At issue is whether pharmaceutical companies’ allegedly misleading drug labels that providers rely upon when prescribing drugs to patients, which plaintiffs classify as mail and wire fraud, are the proximate causes of third-party payors (TPPs) overpaying for medication, or enduring a financial injury, such that the TPPs fulfill RICO standing under 18 U.S.C. § 1964(c). Included in this issue are questions about whether the alleged RICO violations directly caused the TPPs’ financial injuries such that plaintiffs meet the proximate cause requirements under § 1964(c) to state a valid claim. Presently, the First, Third, and Ninth Circuits agree that allegations of misleading drug labels fulfill the proximate cause requirement of a civil RICO claim. The Second and Seventh Circuits disagree, explaining that it is too difficult to distinguish between doctors’ independent prescribing practices and the degree to which they were influenced by a drug label to consider an allegedly misleading label a proximate cause. In other words, the Seventh and Second Circuits hold that an allegedly misleading label is too attenuated from the plaintiff’s injury to form a direct relationship required for standing under § 1964(c). This Note illustrates the main tensions and opportunities for factual variations in these cases, and those to come, that could influence a court’s proximate cause analysis. If civil RICO plaintiffs satisfy proximate cause and meet the remaining elements of standing under § 1964(c), they can move to the next stage of their lawsuits. And these lawsuits have billions of dollars—treble billions—at stake.
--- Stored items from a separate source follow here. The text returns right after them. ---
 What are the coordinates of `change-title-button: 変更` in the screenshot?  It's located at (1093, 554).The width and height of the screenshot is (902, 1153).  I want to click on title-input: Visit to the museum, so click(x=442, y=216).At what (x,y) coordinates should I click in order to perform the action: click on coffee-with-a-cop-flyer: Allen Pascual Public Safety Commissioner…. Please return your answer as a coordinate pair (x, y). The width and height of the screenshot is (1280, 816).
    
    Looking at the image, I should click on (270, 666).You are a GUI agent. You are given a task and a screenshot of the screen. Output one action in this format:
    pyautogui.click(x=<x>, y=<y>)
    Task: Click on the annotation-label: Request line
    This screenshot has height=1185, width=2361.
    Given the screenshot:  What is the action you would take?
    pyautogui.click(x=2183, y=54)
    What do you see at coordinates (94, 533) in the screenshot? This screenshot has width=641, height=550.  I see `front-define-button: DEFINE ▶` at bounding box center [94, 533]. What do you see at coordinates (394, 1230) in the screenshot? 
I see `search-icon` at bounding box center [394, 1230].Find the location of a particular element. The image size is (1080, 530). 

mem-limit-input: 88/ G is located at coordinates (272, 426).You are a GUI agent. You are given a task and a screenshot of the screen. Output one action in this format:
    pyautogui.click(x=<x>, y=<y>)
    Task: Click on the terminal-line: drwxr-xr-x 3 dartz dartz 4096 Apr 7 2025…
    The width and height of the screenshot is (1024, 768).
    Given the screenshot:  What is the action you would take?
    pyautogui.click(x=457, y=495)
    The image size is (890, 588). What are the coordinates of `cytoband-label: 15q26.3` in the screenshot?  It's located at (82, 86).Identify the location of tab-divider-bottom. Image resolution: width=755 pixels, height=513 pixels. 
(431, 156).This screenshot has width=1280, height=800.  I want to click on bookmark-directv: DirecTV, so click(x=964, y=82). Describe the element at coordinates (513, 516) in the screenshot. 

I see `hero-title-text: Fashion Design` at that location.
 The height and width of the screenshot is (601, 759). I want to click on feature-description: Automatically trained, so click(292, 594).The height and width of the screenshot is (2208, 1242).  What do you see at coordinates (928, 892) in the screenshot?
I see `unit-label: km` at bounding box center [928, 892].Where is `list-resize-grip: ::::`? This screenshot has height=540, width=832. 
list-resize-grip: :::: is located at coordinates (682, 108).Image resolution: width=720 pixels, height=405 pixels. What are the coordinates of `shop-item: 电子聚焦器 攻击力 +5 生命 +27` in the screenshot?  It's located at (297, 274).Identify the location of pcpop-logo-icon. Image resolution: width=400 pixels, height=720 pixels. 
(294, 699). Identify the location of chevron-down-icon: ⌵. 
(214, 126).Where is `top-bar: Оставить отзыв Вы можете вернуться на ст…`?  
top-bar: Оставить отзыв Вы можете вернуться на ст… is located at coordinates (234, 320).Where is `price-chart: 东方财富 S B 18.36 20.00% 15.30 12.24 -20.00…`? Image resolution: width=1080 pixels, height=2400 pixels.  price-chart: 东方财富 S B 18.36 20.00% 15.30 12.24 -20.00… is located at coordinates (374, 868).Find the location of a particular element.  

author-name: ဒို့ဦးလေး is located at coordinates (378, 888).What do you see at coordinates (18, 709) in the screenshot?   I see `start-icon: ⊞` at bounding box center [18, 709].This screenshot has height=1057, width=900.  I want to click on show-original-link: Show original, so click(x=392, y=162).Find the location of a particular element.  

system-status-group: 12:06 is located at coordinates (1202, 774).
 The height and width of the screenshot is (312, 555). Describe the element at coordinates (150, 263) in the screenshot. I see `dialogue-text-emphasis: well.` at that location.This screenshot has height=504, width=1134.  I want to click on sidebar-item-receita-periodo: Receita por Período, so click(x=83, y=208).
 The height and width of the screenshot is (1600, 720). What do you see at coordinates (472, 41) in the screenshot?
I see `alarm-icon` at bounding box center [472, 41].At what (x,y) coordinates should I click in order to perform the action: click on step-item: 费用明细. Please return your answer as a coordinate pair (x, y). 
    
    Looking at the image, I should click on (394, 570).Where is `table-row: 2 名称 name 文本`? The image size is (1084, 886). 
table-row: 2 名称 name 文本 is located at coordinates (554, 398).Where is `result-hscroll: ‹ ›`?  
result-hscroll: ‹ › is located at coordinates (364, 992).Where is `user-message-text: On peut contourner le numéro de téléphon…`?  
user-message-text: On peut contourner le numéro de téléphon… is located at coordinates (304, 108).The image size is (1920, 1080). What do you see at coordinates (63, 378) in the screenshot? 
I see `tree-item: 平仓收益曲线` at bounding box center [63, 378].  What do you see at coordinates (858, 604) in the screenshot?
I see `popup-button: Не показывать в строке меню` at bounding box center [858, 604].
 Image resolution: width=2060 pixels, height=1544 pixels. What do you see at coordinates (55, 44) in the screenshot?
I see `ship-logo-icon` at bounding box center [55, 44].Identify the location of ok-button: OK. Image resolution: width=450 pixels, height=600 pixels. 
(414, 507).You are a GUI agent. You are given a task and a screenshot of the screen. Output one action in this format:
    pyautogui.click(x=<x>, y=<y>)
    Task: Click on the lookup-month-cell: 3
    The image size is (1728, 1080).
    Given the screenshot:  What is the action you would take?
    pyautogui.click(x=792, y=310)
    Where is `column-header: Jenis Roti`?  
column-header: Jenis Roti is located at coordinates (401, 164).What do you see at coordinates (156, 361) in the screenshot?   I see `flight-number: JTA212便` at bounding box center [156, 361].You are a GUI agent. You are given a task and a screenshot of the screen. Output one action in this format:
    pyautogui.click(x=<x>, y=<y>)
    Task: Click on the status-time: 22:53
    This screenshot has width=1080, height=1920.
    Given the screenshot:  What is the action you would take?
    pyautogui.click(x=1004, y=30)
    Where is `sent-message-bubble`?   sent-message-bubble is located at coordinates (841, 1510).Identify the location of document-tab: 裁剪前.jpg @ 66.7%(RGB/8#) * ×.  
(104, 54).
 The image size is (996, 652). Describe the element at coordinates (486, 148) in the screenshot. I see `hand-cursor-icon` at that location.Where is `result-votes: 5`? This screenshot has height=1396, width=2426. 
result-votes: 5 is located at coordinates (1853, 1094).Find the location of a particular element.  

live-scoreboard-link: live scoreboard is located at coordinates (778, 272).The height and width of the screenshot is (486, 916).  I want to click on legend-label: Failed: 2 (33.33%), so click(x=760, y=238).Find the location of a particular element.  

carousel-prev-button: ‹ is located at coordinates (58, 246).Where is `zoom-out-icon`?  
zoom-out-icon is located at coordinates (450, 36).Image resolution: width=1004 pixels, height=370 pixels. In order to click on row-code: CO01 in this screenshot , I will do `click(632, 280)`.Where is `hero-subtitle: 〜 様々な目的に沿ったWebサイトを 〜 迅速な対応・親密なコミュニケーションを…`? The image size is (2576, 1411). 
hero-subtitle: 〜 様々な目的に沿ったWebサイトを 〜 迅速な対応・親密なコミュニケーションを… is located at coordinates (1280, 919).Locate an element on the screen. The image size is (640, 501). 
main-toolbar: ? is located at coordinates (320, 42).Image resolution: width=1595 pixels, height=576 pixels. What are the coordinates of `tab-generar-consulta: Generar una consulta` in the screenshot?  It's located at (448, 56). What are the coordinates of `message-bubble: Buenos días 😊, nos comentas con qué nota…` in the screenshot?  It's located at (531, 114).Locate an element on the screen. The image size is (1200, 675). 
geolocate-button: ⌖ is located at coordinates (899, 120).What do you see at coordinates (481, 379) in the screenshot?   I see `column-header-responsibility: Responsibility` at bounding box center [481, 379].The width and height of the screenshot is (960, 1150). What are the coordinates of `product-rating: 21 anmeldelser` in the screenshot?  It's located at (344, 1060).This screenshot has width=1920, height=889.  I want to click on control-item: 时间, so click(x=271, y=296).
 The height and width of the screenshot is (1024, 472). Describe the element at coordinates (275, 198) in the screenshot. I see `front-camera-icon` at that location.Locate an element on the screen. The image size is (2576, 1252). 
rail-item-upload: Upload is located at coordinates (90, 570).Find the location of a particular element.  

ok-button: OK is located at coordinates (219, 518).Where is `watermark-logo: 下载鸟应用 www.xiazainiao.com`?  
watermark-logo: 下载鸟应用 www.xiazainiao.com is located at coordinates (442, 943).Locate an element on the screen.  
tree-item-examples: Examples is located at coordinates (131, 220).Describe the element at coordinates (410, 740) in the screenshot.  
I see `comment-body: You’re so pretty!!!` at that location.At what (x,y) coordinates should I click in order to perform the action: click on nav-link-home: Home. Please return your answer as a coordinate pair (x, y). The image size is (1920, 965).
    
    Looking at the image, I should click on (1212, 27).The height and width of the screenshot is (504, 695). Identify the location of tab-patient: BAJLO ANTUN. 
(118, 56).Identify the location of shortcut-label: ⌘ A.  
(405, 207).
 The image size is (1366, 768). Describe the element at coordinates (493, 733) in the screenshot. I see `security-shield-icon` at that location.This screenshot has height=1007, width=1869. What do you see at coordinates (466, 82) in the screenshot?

This Note argues that future courts should determine whether plaintiffs properly allege proximate cause in similar cases with the following two-step inquiry. First, courts should determine whether the pharmaceutical company’s actions and the TPP’s injury meet the directness “separation” requirement as set forth in Hemi Group, LLC v. City of New York (Hemi). Second, if the allegations fail the Hemi separation test, the inquiry ends. If they meet it, courts should then ensure that imposing liability aligns with the policy reasons that Holmes v. Securities Investor Protection Corp. (Holmes) gives for establishing a directness requirement in a proximate cause inquiry. When a court ensures that liability aligns with Holmes’s policy reasons, it confirms that the liability aligns with the goals of civil RICO claims. It also uncovers any sources of intervening cause or attenuation not recognized in the Hemi separation test. If plaintiffs properly allege directness and a court determines that imposing liability is proper under Holmes, they satisfy proximate cause. So far, the Second Circuit’s reasoning most relies on Hemi’s separation test in the way this Note suggests courts should. But that court’s outcome also relies on various elements of proximate cause that this Note argues should not weigh into the analysis until first establishing directness.

Part I of this Note discusses the background of civil RICO claims and the requirements of statutory standing under § 1964(c). Part II then examines the origin of the Supreme Court’s “directness” perspective of proximate cause and the Court’s application of direct-ness in recent cases. It will also propose the following process for courts to evaluate proximate cause in the current split, based on the Supreme Court’s precedent. First, courts should conduct a Hemi separation test to satisfy directness. Second, they should check that outcome against the Holmes policy reasons for instituting a directness requirement. Part III surveys the relationships between payors and players—pharmaceutical companies, TPPs, insurers, physicians, and patients—in the instant split, analyzes the circuits’ reasonings and outcomes, and explains why the Second Circuit’s reasoning most closely follows this Note’s proposed inquiry. Finally, Part IV applies the proposed inquiry framework to hypothetical examples of proximate cause analyses that future courts might encounter.